▸ GIVEN PASSAGE

━━━━

I want to thank you for being a part of my community and family again and for the support you give by reading each of these for me.
I want to let you in to my story because my story makes me who I am today... and if you're going to have a pelvic floor physical therapist as a provider, you want to have someone that you can relate with.
I have a 20 year history of being a dancer. I always wanted to be a professional dancer. I dreamed of it, I could taste it. But at the age of 15 my dreams were crushed by the fact that I (please understand this is extremely difficult to be letting you know) was raped. This traumatic event led me to having urinary incontinence and I would pee my pants any time I danced or I was active. I also had pelvic pain, consistent urinary tract infections, and frequent constipation because I had so much pain.
These symptoms caused me to be so embarrassed about my condition that I would skip dance practice, I would stop trying out for the harder roles, I was just not able to reach my personal best. I was so embarrassed, I was disgusted, I was overwhelmed, I felt guilty and was so full of shame, I had no positive feelings or things to say about myself.
I went until I was about 25 years old (that is 10 years) of dealing with these symptoms. At that point, I was in a doctorate program to become a physical therapist and had no idea pelvic floor physical therapy existed. I went to a clinician and watched how it worked and realized I had a MASSIVE desire to exercise without peeing myself and to have sex without pain, get rid of the pelvic pain all together. I also realized I have a desire to help other women suffering silently.
I finally went to a healthcare provider, who told me to see a counselor for my "concerns" about pain and leakage. I was observing other pelvic floor physical therapists who would hook their patients up to some machine for 15 minutes. I was running into a road block for my dream of becoming symptoms free.
Remember how I wanted to help women and help myself? Well, I was being told I'm crazy and it couldn't be done. I was told by other pelvic floor therapists that "this is just how it's done." I felt extremely defeated.

━━━━

▸ EXCERPTED RECORDS
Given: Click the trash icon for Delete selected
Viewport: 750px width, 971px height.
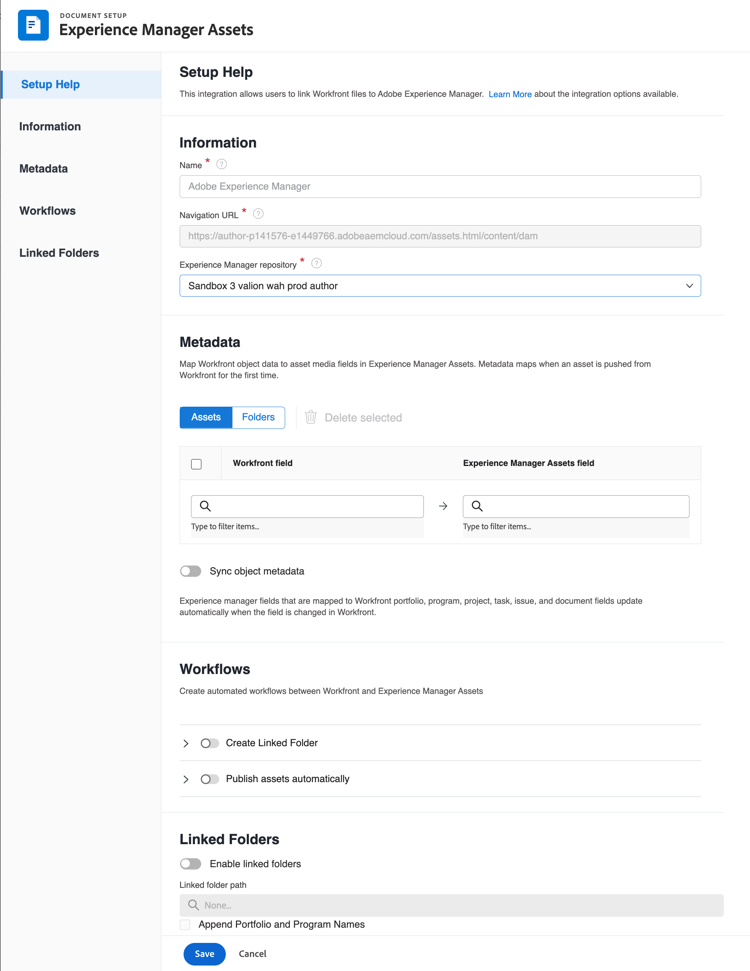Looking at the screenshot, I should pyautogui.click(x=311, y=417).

━━━━

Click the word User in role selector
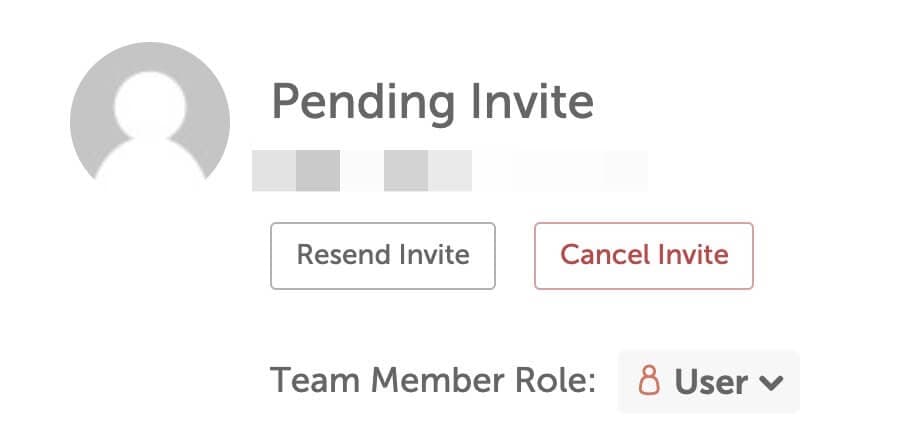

━━━━

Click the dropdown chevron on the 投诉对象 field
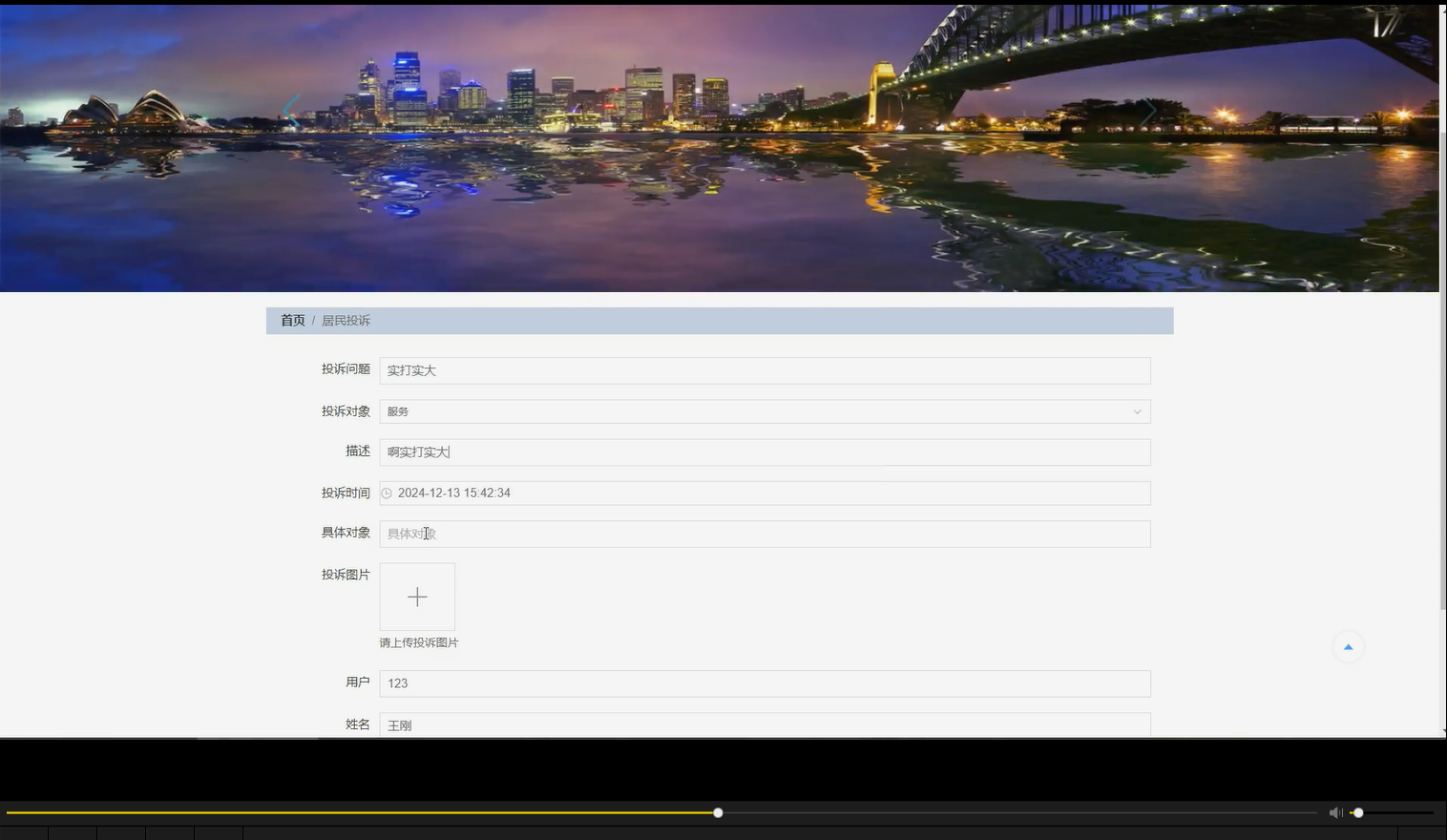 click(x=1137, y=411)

━━━━

▸ WHAT YOU WILL DO
Copy the personal story about pelvic floor therapy word for word, from "Remember how I" to "felt extremely defeated.".

▸ EXPECTED ANSWER
Remember how I wanted to help women and help myself? Well, I was being told I'm crazy and it couldn't be done. I was told by other pelvic floor therapists that "this is just how it's done." I felt extremely defeated.